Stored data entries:
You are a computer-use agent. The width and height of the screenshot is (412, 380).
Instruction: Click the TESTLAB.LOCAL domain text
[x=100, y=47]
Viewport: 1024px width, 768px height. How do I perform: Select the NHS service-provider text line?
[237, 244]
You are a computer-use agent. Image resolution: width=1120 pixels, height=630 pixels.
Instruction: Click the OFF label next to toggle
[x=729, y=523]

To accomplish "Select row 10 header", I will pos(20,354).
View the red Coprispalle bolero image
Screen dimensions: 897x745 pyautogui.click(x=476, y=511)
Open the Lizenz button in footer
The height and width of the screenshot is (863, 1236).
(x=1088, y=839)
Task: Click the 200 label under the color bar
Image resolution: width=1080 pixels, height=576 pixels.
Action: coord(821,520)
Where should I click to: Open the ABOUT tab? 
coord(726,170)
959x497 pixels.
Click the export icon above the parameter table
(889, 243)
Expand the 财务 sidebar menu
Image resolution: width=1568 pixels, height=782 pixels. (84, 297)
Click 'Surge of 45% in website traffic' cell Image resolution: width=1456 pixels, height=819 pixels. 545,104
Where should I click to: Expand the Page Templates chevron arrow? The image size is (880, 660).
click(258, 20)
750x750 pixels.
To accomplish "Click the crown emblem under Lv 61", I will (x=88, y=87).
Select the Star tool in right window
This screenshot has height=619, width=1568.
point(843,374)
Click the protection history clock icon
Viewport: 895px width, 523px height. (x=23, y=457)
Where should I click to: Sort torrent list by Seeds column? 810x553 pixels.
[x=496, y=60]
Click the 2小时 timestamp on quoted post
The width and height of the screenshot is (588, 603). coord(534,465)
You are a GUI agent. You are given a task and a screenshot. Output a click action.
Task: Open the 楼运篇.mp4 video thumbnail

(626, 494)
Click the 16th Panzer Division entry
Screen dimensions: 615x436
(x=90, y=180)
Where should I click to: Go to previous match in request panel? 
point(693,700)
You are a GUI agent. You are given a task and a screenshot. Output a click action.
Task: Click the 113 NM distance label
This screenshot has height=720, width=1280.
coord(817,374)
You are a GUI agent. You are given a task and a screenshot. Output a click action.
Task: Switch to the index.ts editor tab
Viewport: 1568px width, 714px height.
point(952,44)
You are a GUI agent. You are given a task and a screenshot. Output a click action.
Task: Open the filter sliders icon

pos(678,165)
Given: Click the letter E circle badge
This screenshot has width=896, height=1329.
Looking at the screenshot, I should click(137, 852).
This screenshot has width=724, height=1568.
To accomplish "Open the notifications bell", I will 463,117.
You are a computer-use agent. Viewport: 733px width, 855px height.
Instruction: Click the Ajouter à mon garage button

▶ Brief: Repeat all the records. Match each line exactly.

▶ Answer to this problem:
You are a computer-use agent. The width and height of the screenshot is (412, 380).
Instruction: Click the TESTLAB.LOCAL domain text
[x=100, y=47]
Viewport: 1024px width, 768px height. How do I perform: Select the NHS service-provider text line?
[237, 244]
You are a computer-use agent. Image resolution: width=1120 pixels, height=630 pixels.
Instruction: Click the OFF label next to toggle
[x=729, y=523]

To accomplish "Select row 10 header", I will pos(20,354).
View the red Coprispalle bolero image
Screen dimensions: 897x745 pyautogui.click(x=476, y=511)
Open the Lizenz button in footer
The height and width of the screenshot is (863, 1236).
(x=1088, y=839)
Task: Click the 200 label under the color bar
Image resolution: width=1080 pixels, height=576 pixels.
Action: coord(821,520)
Where should I click to: Open the ABOUT tab? 
coord(726,170)
959x497 pixels.
Click the export icon above the parameter table
(889, 243)
Expand the 财务 sidebar menu
Image resolution: width=1568 pixels, height=782 pixels. (84, 297)
Click 'Surge of 45% in website traffic' cell Image resolution: width=1456 pixels, height=819 pixels. 545,104
Where should I click to: Expand the Page Templates chevron arrow? The image size is (880, 660).
click(258, 20)
750x750 pixels.
To accomplish "Click the crown emblem under Lv 61", I will (x=88, y=87).
Select the Star tool in right window
This screenshot has height=619, width=1568.
point(843,374)
Click the protection history clock icon
Viewport: 895px width, 523px height. (x=23, y=457)
Where should I click to: Sort torrent list by Seeds column? 810x553 pixels.
[x=496, y=60]
Click the 2小时 timestamp on quoted post
The width and height of the screenshot is (588, 603). coord(534,465)
You are a GUI agent. You are given a task and a screenshot. Output a click action.
Task: Open the 楼运篇.mp4 video thumbnail

(626, 494)
Click the 16th Panzer Division entry
Screen dimensions: 615x436
(x=90, y=180)
Where should I click to: Go to previous match in request panel? 
point(693,700)
You are a GUI agent. You are given a task and a screenshot. Output a click action.
Task: Click the 113 NM distance label
This screenshot has height=720, width=1280.
coord(817,374)
You are a GUI agent. You are given a task and a screenshot. Output a click action.
Task: Switch to the index.ts editor tab
Viewport: 1568px width, 714px height.
point(952,44)
You are a GUI agent. You are given a task and a screenshot. Output a click action.
Task: Open the filter sliders icon

pos(678,165)
Given: Click the letter E circle badge
This screenshot has width=896, height=1329.
Looking at the screenshot, I should click(137, 852).
This screenshot has width=724, height=1568.
To accomplish "Open the notifications bell", I will 463,117.
You are a computer-use agent. Viewport: 733px width, 855px height.
Instruction: Click the Ajouter à mon garage button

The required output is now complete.